September 10, 2008November 14, 2013Daniel Gouré, Ph.D.

Research Study

Presented to the Commission on the Strategic Posture of the United States

The term strategic posture generally is associated with the means and methods by which nations pursue their national interests — principally military forces and the way they are organized and employed. The link between national interests and strategic posture is determined by a nation’s strategic objectives. A nation’s most fundamental national interest is survival. Hence, its foremost strategic objective is to secure the homeland from attack. A strategic posture must first have adequate means and methods to ensure that objective. During the Cold War, the United States entered into a series of alliance relationships that extended the protection provided by its strategic posture to allies in Europe and the Pacific. U.S. national security policy also left open the possibility that nuclear weapons might be employed if other vital interests were threatened.

As technology has advanced, so too have the capabilities that constitute the strategic posture in a series of what historians term “revolutions in military affairs.” The invention of gunpowder, the internal combustion engine, electric current, nuclear fission and the integrated circuit all produced transformations in both the means and methods that characterized the strategic posture.
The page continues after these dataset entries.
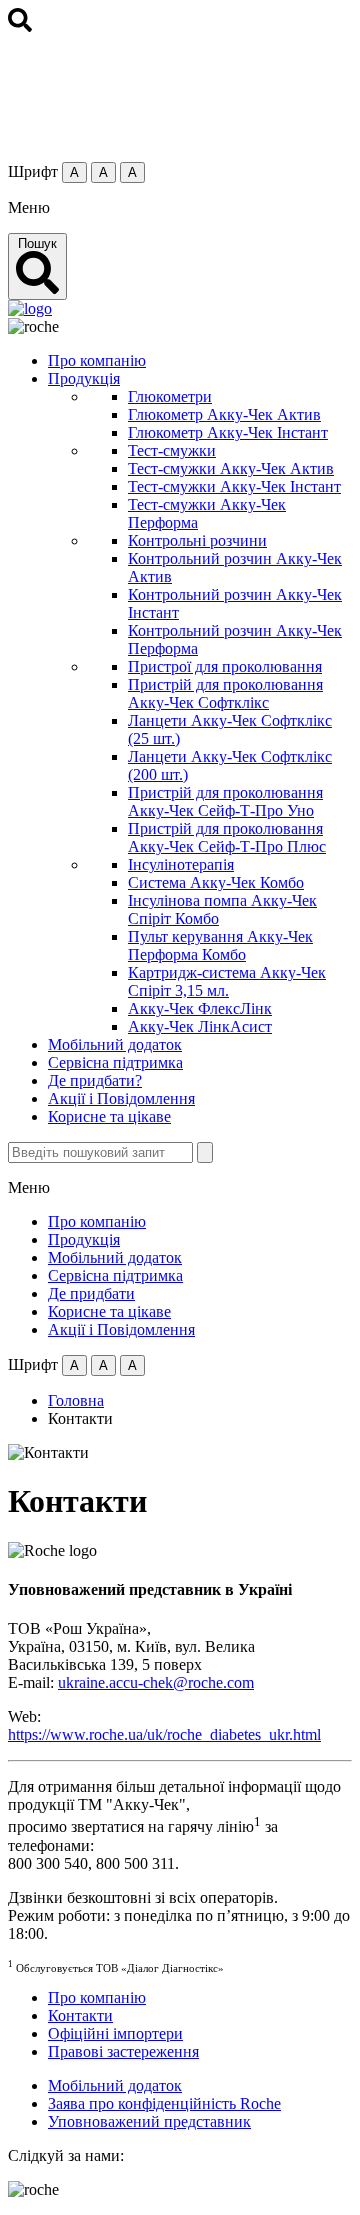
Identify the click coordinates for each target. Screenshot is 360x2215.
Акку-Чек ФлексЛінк (200, 1008)
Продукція (84, 378)
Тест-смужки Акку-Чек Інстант (234, 486)
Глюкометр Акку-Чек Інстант (228, 432)
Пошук (37, 243)
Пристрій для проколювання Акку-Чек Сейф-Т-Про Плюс (227, 837)
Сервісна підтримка (115, 1062)
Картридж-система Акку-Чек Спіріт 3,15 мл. (227, 981)
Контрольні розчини (197, 540)
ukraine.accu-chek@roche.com (156, 1682)
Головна (76, 1400)
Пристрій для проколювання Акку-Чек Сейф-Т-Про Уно (225, 801)
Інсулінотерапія (181, 864)
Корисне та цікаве (109, 1116)
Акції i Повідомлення (121, 1098)
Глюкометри (170, 396)
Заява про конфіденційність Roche (164, 2103)
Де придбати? (95, 1080)
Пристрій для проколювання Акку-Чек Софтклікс (225, 693)
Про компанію (97, 360)
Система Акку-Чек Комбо (216, 882)
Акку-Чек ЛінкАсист (200, 1026)
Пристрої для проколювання (225, 666)
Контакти (80, 2015)
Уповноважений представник (149, 2121)
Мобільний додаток (115, 1044)
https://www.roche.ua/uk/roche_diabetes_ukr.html (164, 1734)
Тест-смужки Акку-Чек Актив (231, 468)
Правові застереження (123, 2051)
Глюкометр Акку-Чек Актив (224, 414)
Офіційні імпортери (115, 2033)
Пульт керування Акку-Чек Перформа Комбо (220, 945)
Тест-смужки (172, 450)
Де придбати (91, 1293)
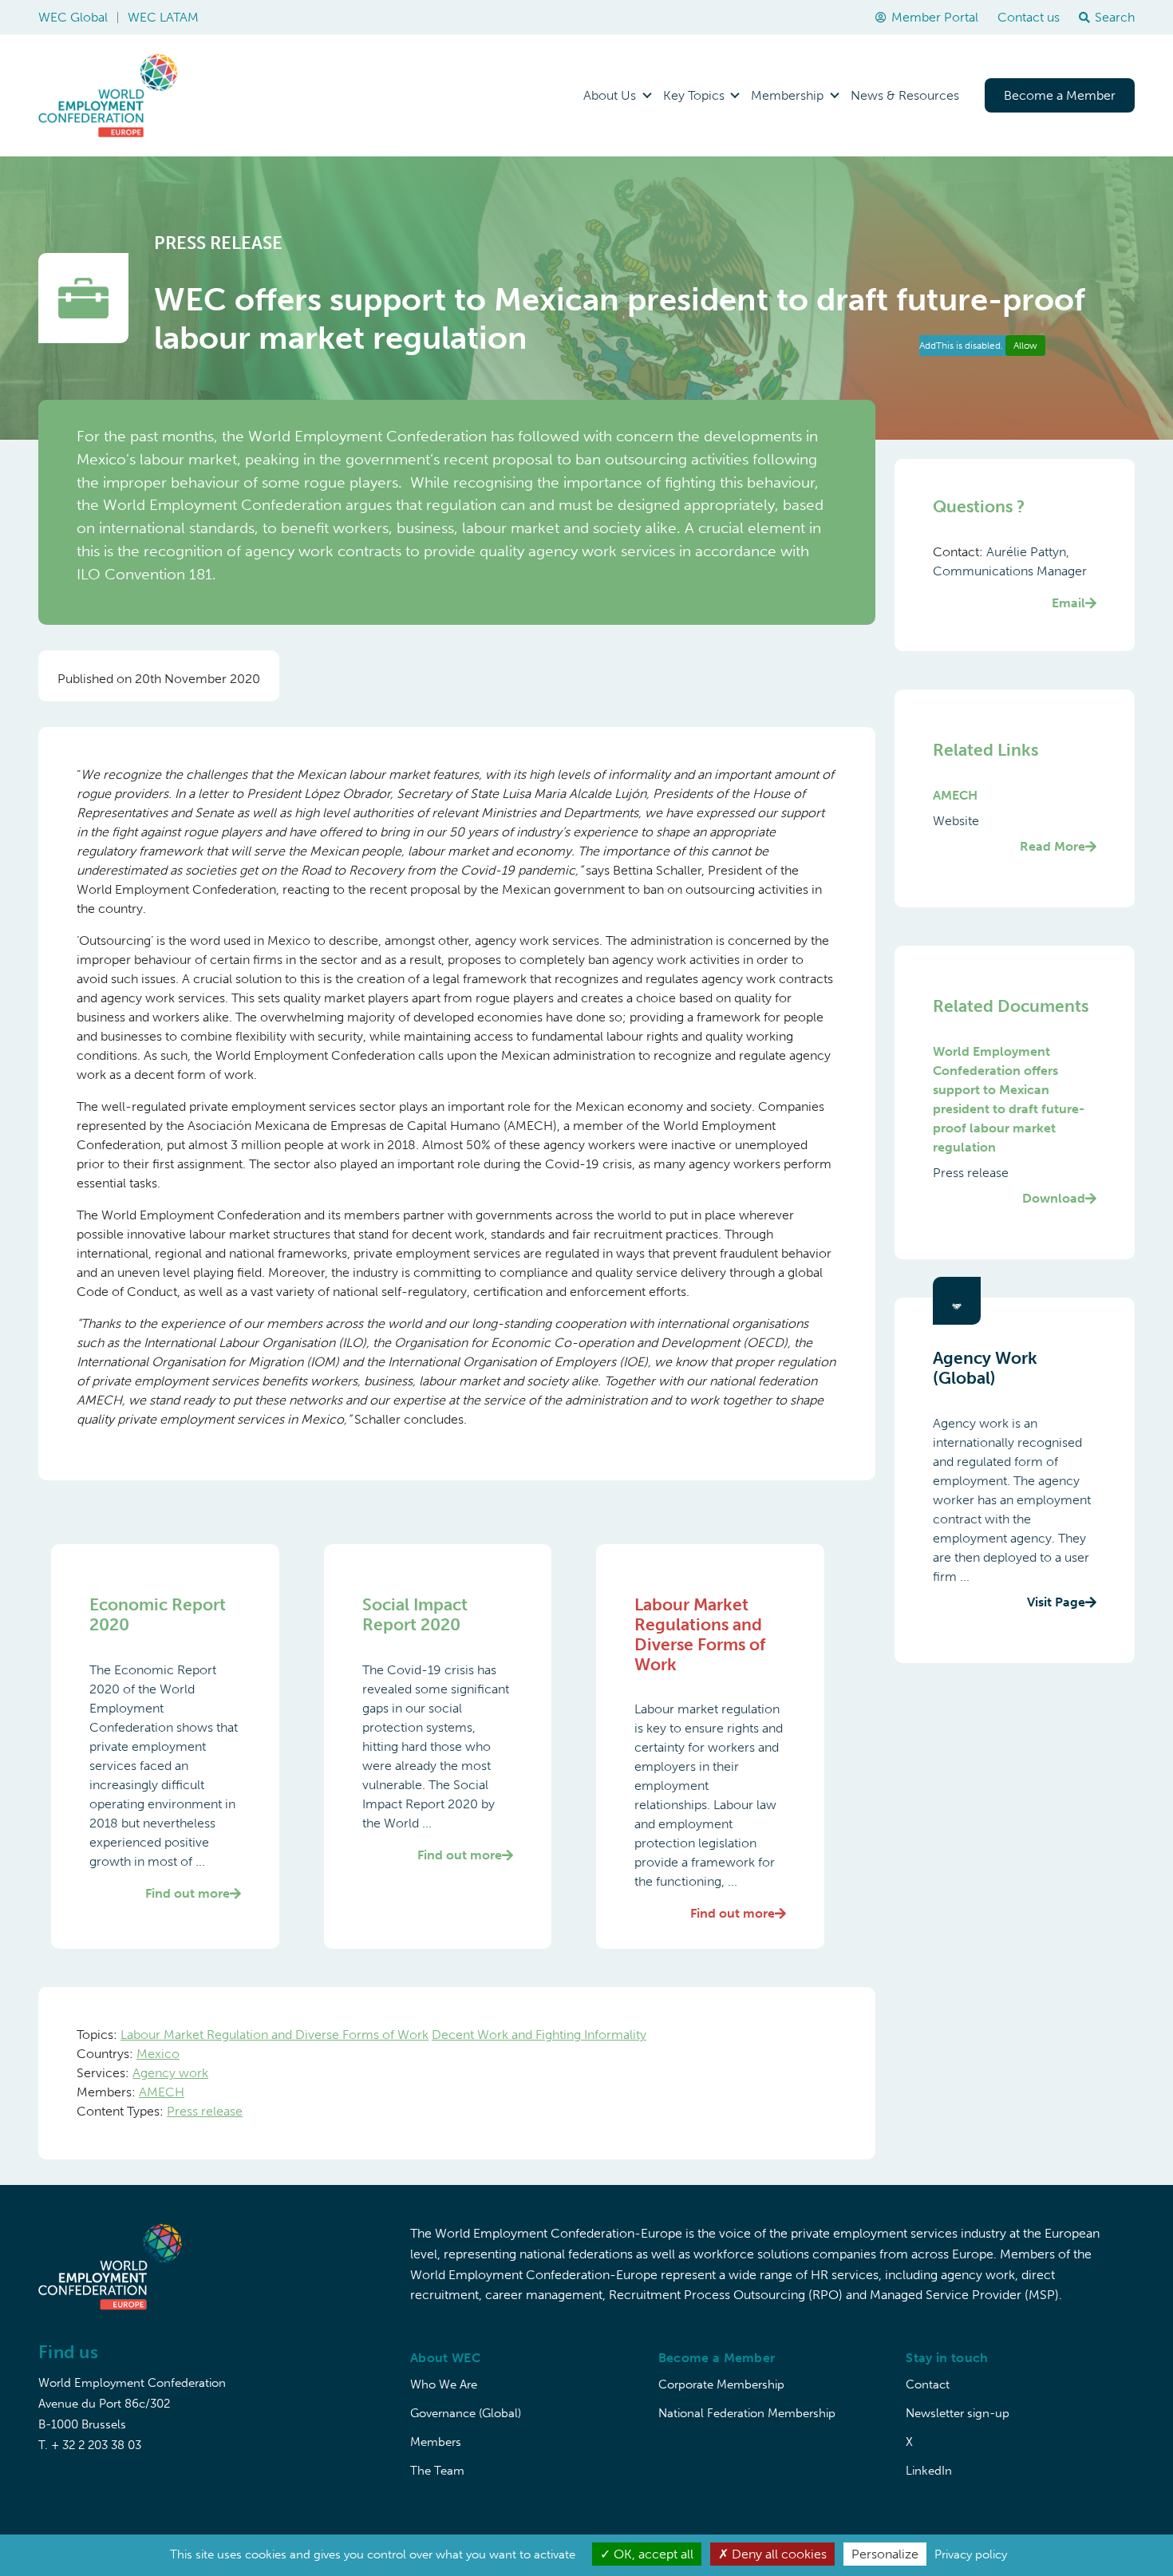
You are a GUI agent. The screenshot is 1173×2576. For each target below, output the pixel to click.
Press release (205, 2111)
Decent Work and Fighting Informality (539, 2034)
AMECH (161, 2092)
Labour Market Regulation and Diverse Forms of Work (274, 2034)
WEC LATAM (163, 17)
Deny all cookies (778, 2554)
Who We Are (443, 2384)
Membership (787, 95)
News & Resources (905, 95)
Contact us (1028, 17)
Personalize (884, 2554)
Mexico (158, 2053)
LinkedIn (929, 2470)
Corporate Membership (721, 2384)
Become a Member (1060, 95)
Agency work (170, 2072)
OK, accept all (651, 2554)
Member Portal (934, 17)
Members (435, 2442)
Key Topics (694, 95)
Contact (928, 2384)
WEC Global (73, 17)
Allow (1025, 345)
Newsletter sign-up (957, 2413)
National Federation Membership (746, 2413)
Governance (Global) (465, 2413)
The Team (437, 2470)
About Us (609, 95)
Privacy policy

Some new technologies led to the expansion of the definition of a strategic posture to include new domains for warfare, notably the oceans, airspace and outer space.

After World War Two, the term strategic posture came to be almost singularly associated with nuclear weapons and the long-range means to deliver them, as well as the infrastructure to build and support them.

What distinguished the strategic posture of the Cold War from that of previous eras was the acceptance by both sides of mutual vulnerability. The strategic posture was designed and built primarily to deter a nuclear attack, rather than to defeat one or otherwise prevail in the event of a conflict.